CTH has also signed carriage deals for Hits, Nick Jr and Warner TV.
To succeed, Amarit must buck current industry trends in Thailand where the market for premium pay-TV has remained relatively static over the last decade or so.
Basic tier subs have seen some uplift, largely via utility cable networks, while multi-channel penetration via free satellite has surged ahead.
Additionally, last year saw the launch of 24 digital terrestrial channels, competing for eyeballs with hundreds of existing freesat channels as well as Thailand’s two formidable free-to-air leaders, Channel 3 and Channel 7.
Forecasts from MPA suggest that pay-TV services will attract relatively few new subscribers in the foreseeable future, with pay-TV penetration projected to rise at a 1.6% CAGR from 2014 to 2019, from 28.4% to 30.2% of TV homes.
True meanwhile won’t cede ground willingly, looking to amortize sport and entertainment investment across free and pay channels, while consolidating its hold on the market for pay-TV advertising.
The telco secured two DTT licenses of its own, one for a variety channel and one for news.
At the same time, ratings success for rival DTT offering Mono29, programmed around US movies and dramas, has highlighted the audience appeal of international content.

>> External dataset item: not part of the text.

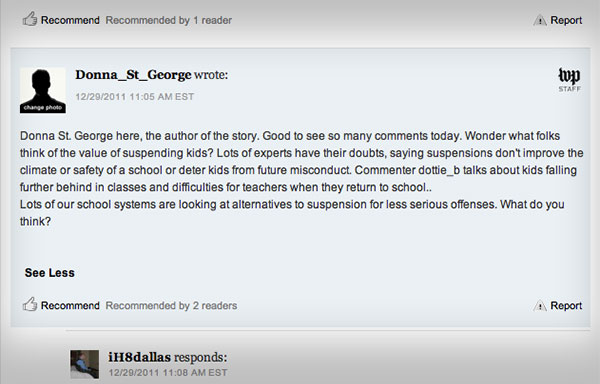Click the warning triangle icon in top Report
The image size is (600, 384).
tap(540, 20)

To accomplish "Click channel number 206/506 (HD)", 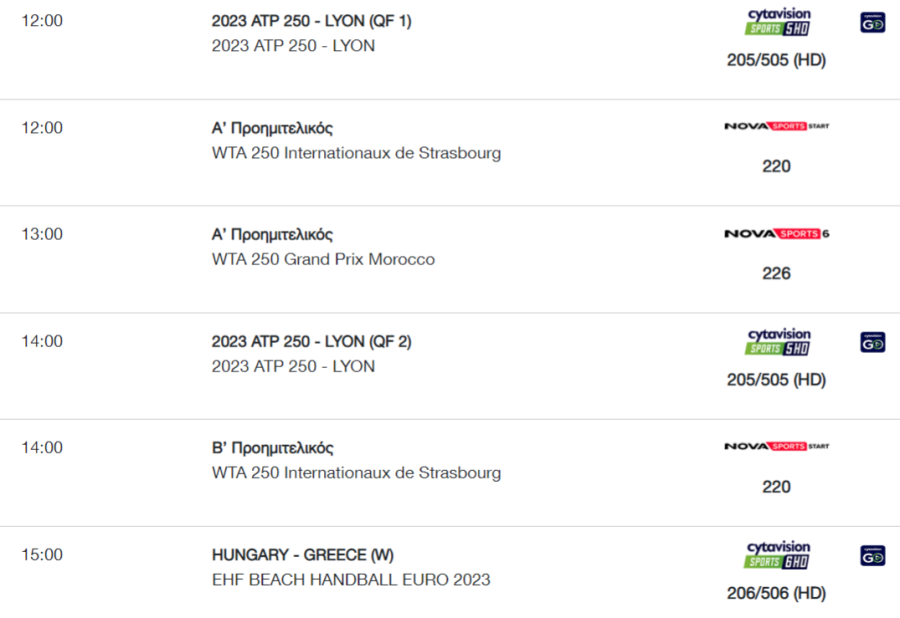I will click(x=777, y=593).
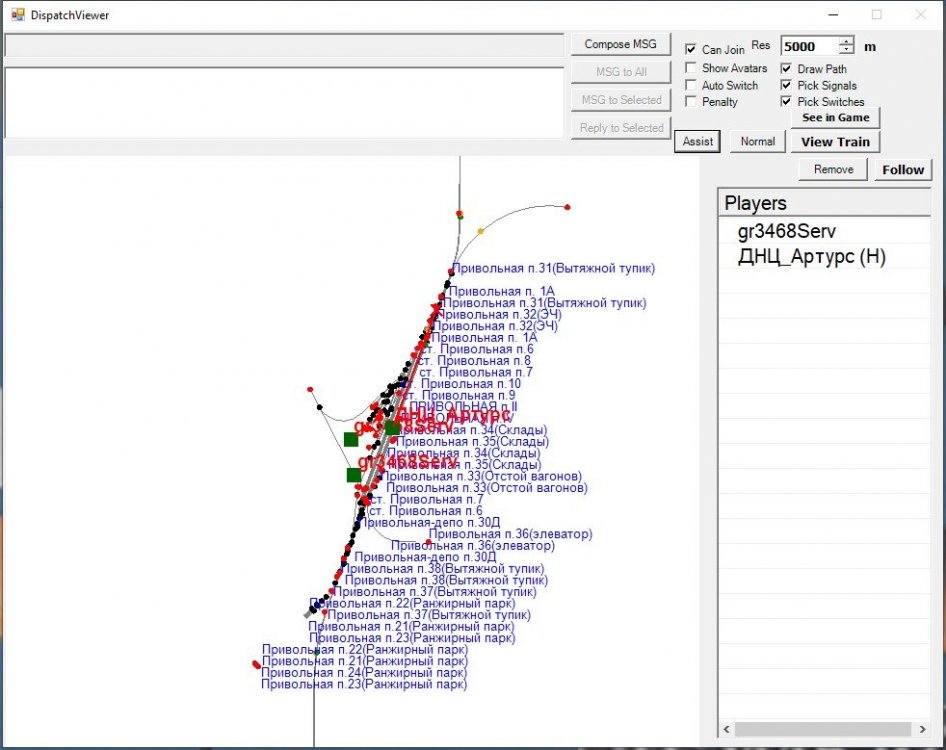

Meanwhile, some international channel operators are rethinking the value of exclusive deals, as new distribution dynamics take shape.
That’s one area where CTH and True will be going head-to-head, as both attempt to reclaim Thailand’s weakened market for premium pay-TV.
“There’s one channel known as the mini TrueVisions,” ruefully noted TrueVisions’ chief commercial officer, Birathon Kasemsri, speaking earlier in the day at the same forum.
“I think they did a great job to leverage the traditional positioning that we have, the leadership in international films and series,” Birathon added.
“But they just woke up a sleeping giant.”